Il momento esplosivo di Short Theatre 2021 arriva alla fine, dopo dieci giorni di performance e installazioni ma anche presentazioni di libri e film (un omaggio a Cecilia Mangini, scomparsa all’inizio dell’anno) dilagate nell’orizzonte urbano a partire dalla Pelanda del Mattatoio, a Trastevere, che da sempre costituisce il centro del festival. Si torna al teatro Argentina per Nora Chipaumire, coreografa e performer dello Zimbabwe residente a New York, che alla testa di una compagnia multietnica fa risuonare il suo Nehanda. Opera di teatro musicale, dice il programma. Opera che sfugge ai generi, certamente. Potremmo definirla una lunga suite suonata cantata e urlata a carattere anticoloniale, lo sguardo rivolto al «sud globale» del mondo.
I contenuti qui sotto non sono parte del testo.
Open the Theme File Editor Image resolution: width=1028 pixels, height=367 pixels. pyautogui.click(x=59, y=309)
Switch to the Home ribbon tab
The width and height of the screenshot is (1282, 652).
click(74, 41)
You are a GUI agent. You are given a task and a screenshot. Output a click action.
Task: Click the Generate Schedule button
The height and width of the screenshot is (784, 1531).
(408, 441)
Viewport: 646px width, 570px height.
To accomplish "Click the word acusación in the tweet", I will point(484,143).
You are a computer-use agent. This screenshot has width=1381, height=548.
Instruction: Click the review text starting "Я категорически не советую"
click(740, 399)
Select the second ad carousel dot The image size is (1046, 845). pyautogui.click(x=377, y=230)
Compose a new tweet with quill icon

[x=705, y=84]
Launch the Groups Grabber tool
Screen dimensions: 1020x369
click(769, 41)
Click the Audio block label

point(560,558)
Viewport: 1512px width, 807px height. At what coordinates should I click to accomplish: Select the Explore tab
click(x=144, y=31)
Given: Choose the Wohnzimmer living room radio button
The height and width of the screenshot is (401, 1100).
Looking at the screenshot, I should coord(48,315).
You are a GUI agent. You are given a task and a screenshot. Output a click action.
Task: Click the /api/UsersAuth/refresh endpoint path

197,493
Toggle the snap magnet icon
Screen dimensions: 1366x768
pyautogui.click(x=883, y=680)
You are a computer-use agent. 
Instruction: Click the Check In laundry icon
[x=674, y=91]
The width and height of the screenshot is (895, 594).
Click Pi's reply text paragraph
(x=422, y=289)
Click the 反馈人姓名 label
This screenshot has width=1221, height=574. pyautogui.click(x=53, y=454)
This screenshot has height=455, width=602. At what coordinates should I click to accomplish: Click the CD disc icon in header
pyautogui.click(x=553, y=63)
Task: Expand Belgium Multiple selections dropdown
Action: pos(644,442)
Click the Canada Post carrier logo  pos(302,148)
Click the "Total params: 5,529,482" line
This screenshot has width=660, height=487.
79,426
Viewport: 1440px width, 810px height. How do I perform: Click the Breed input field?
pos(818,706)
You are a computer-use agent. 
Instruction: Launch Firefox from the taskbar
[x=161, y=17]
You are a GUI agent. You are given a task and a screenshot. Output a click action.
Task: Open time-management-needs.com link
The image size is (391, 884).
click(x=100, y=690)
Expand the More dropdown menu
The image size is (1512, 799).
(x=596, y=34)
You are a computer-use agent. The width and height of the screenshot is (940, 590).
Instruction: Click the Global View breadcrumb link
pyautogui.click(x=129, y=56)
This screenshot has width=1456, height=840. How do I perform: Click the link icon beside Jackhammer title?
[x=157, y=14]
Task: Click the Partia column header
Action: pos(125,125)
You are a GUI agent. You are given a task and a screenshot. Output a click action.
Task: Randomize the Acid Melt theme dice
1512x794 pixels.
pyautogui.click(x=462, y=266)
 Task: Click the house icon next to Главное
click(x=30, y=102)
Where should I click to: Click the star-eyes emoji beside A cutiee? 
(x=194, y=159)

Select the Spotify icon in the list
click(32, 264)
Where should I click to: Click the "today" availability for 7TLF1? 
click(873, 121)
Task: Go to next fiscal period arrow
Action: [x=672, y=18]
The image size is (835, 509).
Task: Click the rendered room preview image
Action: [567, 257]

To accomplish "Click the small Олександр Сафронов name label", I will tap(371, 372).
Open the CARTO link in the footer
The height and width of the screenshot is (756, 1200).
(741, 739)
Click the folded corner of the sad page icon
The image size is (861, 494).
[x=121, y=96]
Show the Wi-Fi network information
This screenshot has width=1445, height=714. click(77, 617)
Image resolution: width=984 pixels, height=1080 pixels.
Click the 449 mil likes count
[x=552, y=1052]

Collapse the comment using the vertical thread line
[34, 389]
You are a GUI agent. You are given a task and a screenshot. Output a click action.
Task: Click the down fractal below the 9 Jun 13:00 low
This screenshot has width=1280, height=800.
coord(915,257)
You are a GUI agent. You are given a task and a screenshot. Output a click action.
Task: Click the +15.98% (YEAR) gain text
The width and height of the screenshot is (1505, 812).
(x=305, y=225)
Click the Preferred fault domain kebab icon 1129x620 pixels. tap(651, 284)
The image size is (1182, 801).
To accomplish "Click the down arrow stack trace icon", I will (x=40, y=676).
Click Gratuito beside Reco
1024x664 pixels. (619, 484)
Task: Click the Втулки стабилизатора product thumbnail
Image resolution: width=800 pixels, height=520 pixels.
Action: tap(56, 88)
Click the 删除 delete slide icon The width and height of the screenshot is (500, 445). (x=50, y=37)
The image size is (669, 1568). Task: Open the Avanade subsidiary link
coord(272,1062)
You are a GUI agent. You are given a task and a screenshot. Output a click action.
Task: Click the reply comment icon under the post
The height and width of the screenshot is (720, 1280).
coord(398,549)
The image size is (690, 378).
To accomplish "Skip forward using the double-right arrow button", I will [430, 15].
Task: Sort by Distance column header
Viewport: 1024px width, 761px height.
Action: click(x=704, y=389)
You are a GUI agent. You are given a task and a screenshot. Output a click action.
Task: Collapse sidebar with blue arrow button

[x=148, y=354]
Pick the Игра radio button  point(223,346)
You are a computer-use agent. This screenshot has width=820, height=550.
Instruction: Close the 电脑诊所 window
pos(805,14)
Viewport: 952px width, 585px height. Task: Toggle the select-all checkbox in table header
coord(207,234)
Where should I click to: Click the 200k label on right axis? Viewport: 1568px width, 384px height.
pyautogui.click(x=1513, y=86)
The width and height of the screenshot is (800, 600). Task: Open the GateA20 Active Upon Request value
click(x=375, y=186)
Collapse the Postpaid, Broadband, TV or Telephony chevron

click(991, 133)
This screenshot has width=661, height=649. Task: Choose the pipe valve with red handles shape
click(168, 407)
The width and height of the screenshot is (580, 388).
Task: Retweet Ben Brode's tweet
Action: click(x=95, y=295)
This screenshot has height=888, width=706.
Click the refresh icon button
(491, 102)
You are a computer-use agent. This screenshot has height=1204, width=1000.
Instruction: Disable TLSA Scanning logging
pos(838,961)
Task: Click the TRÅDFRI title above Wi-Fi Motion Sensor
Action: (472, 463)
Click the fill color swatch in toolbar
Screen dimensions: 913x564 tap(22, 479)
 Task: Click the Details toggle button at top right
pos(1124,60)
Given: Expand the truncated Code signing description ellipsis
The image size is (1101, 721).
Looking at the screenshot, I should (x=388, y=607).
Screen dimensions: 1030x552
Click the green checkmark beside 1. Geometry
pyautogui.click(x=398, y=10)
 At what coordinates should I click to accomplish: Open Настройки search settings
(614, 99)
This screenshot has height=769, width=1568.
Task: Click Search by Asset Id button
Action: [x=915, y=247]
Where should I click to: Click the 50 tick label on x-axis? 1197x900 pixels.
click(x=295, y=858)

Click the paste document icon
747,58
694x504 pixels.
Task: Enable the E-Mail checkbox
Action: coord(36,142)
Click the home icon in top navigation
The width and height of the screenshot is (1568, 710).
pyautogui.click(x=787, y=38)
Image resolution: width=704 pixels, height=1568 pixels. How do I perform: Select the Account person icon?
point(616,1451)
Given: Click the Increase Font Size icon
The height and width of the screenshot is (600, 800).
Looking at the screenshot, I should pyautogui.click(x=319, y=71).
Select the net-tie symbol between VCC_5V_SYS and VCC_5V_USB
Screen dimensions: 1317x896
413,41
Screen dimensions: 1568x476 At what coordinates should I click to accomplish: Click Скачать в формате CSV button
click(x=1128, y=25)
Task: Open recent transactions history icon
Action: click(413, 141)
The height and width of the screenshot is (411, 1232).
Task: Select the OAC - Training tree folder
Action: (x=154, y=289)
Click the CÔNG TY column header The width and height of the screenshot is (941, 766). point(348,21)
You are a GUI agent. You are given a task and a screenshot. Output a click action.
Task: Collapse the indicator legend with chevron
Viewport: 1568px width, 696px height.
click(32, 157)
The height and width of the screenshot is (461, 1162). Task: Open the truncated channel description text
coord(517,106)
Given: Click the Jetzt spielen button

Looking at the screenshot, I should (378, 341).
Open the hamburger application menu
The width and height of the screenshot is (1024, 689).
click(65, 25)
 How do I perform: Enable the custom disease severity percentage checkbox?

NON C’È PACE senza giustizia, sono le parole che risuonano con maggiore frequenza. Il ritmo che funge da asse portante è il reggae giamaicano di War, il brano di Bob Marley che prende a prestito le parole di un discorso dell’imperatore Hailé Selassié. Finché i diritti umani essenziali non saranno garantiti a tutti senza riguardo per il colore della pelle, sarà guerra – dice. Il messaggio è chiaro. Il palco, dilatato fino a metà della platea, è ingombro di lumini accesi dentro portalampade orientaleggiati, insieme a microfoni e strumenti musicali; sul fondo è appoggiata una bandiera, l’Union Jack, che non sventolerà mai. I dieci interpreti vi sono saliti alla spicciolata, mentre ancora gli spettatori entravano in sala. Si sono disposti in un largo cerchio, quasi inavvertitamente è partita la musica. Come se fosse proprio quel cerchio a generare il canto. Chipaumire si è assunta la guida del coro. Saltella, si sbraccia, accenna un passo di danza, urla slogan rilanciati in una babele di lingue diverse. A un certo punto compaiono anche dei megafoni, quando il cerchio si rompe e gli interpreti invadono disordinatamente lo spazio, senza che si interrompa il loro canto.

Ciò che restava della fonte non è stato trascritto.